The building at 3618 Enright remained the Palladium Roller Skating Rink until 1940 when the Plantation Club night club, which had existed on the west end of the block at 911 North Vandeventer since 1931, replaced the roller skating rink. Almost certainly modeled after the successful Cotton Club, which opened in Harlem, New York in 1920, the Plantation Club offered the best working conditions and wages for blacks while also being the first venue to offer top black entertainment to a whites-only clientele. The St. Louis gangster, Tony Scarpelli owned the Club Plantation. The club operated as a set-ups nightclub, meaning they sold food and provided ice, soft drinks, and glasses and the customers brought their own liquor. This way they could stay open later than the 1 o’clock curfew for taverns– a liquor law work-around.

The northern (primary) elevation of the Palladium.

Scarpelli and other owners altered the building to fit changing uses. The city issued a substantial permit for alterations to the building to the Palladium Amusement Company on July 20, 1922. The cost of these unknown alterations was $3,200 with Lund serving as contractor. Additional permits for significant alterations date to 1933 and 1940. These are all interior remodeling projects.

Album cover for the Harry Edison Quartet's "Vogue."

As a 1942 Billboard review remarks, increased soldier and defense worker patronage provided for booming business and that year the venue installed air-conditioning units and booked a summer schedule. The Plantation Club also avoided the 1:30 am curfew through its set-up-only policy and drew its largest numbers in the early hours of the morning, offering shows at 11 pm, 1 am, and 3 am. Jeter-Pillars Orchestra, a well-established local band that included Harry “Sweets” Edison and Clark Terry, served to be the usual featured band, but top names in jazz and pop of the time, such as Jimmie Lunceford, the Mills Brothers, Nat King Cole, Ella Fitzgerald, Benny Carter, and others also regularly performed at the Plantation Club in conjunction with national dance acts and floor shows.

* **DATASET SECTION**
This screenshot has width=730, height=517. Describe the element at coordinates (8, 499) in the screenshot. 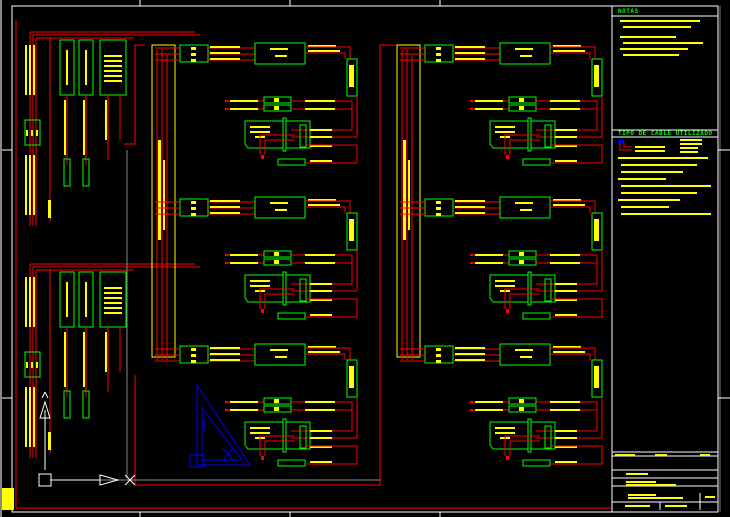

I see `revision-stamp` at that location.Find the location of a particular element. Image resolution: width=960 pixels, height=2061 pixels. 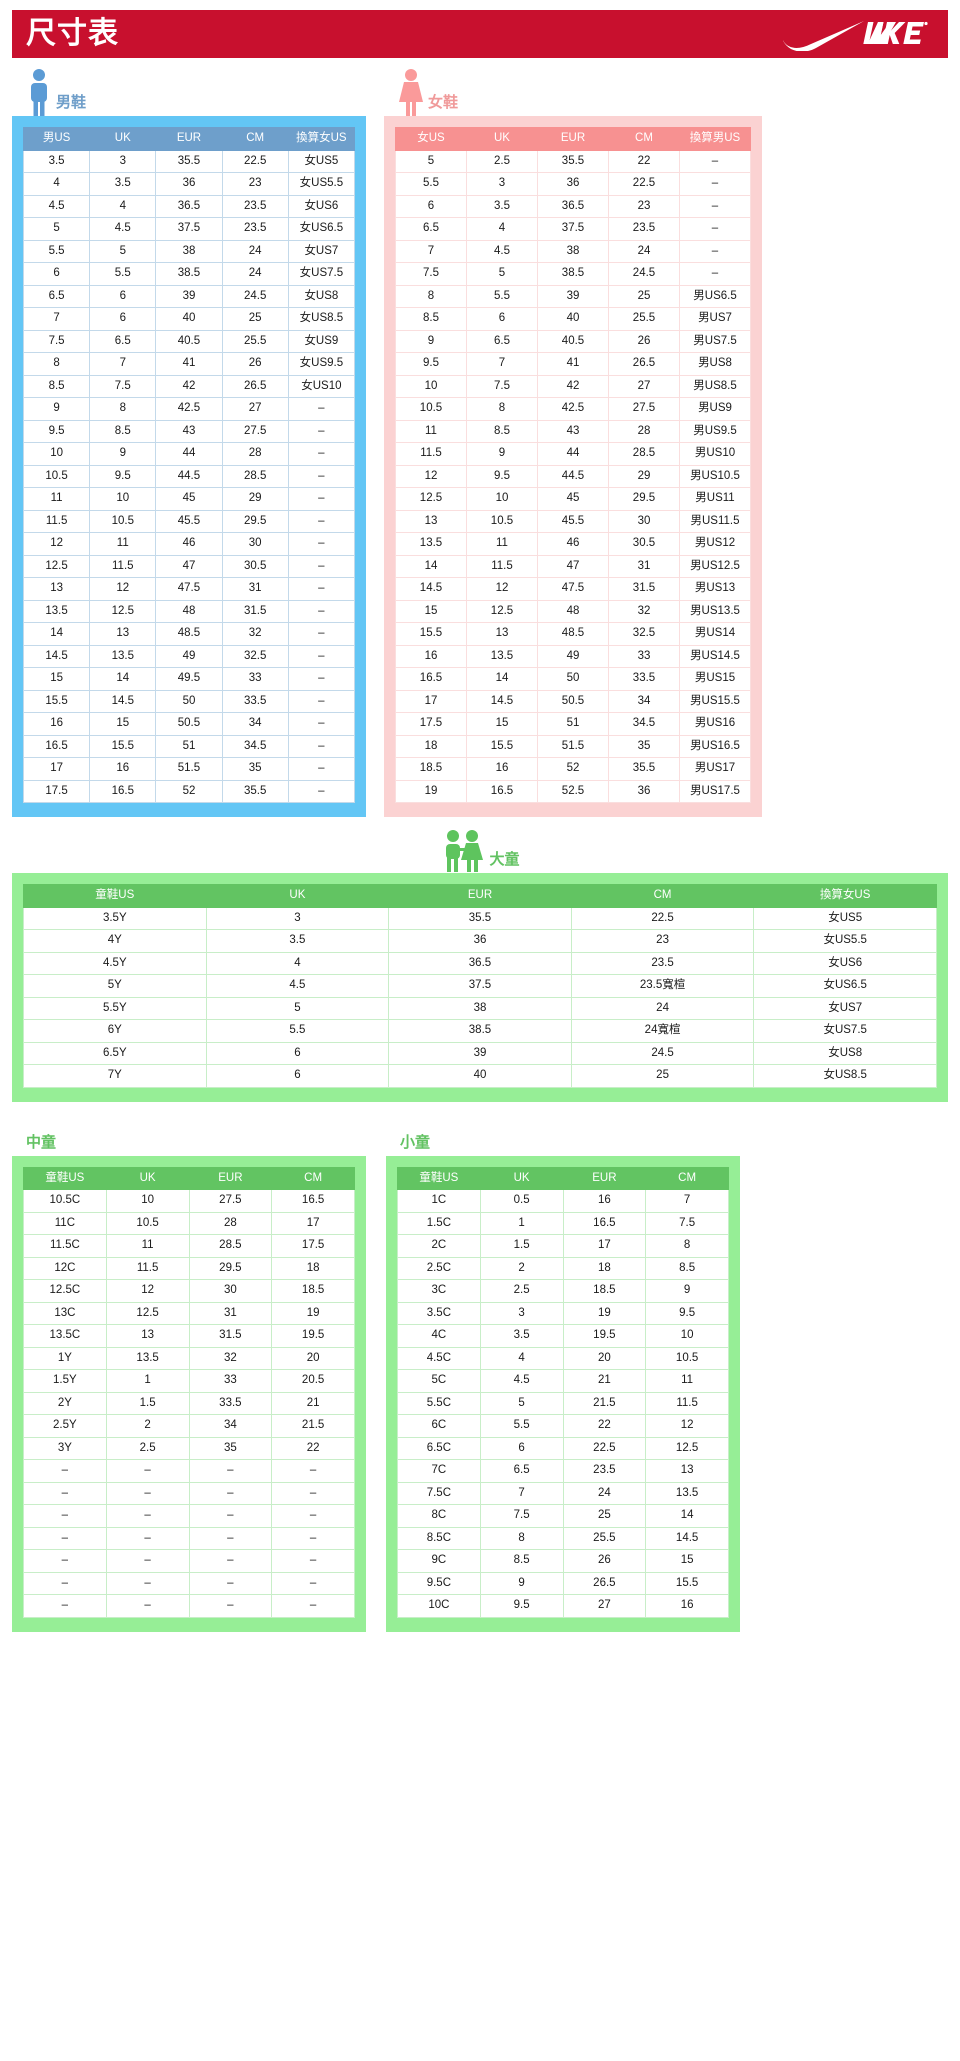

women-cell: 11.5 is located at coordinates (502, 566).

* **PARTS OF THE EXERCISE**
**a.** Name the top jazz and pop performers that the text on the Plantation Club says regularly performed there.
**b.** Copy word for word the part of the Plantation Club text between "Album cover for" and "and floor shows.", inclusive.

* **ANSWER SECTION**
**a.** Jimmie Lunceford, the Mills Brothers, Nat King Cole, Ella Fitzgerald, and Benny Carter

**b.**
Album cover for the Harry Edison Quartet's "Vogue."

As a 1942 Billboard review remarks, increased soldier and defense worker patronage provided for booming business and that year the venue installed air-conditioning units and booked a summer schedule. The Plantation Club also avoided the 1:30 am curfew through its set-up-only policy and drew its largest numbers in the early hours of the morning, offering shows at 11 pm, 1 am, and 3 am. Jeter-Pillars Orchestra, a well-established local band that included Harry “Sweets” Edison and Clark Terry, served to be the usual featured band, but top names in jazz and pop of the time, such as Jimmie Lunceford, the Mills Brothers, Nat King Cole, Ella Fitzgerald, Benny Carter, and others also regularly performed at the Plantation Club in conjunction with national dance acts and floor shows.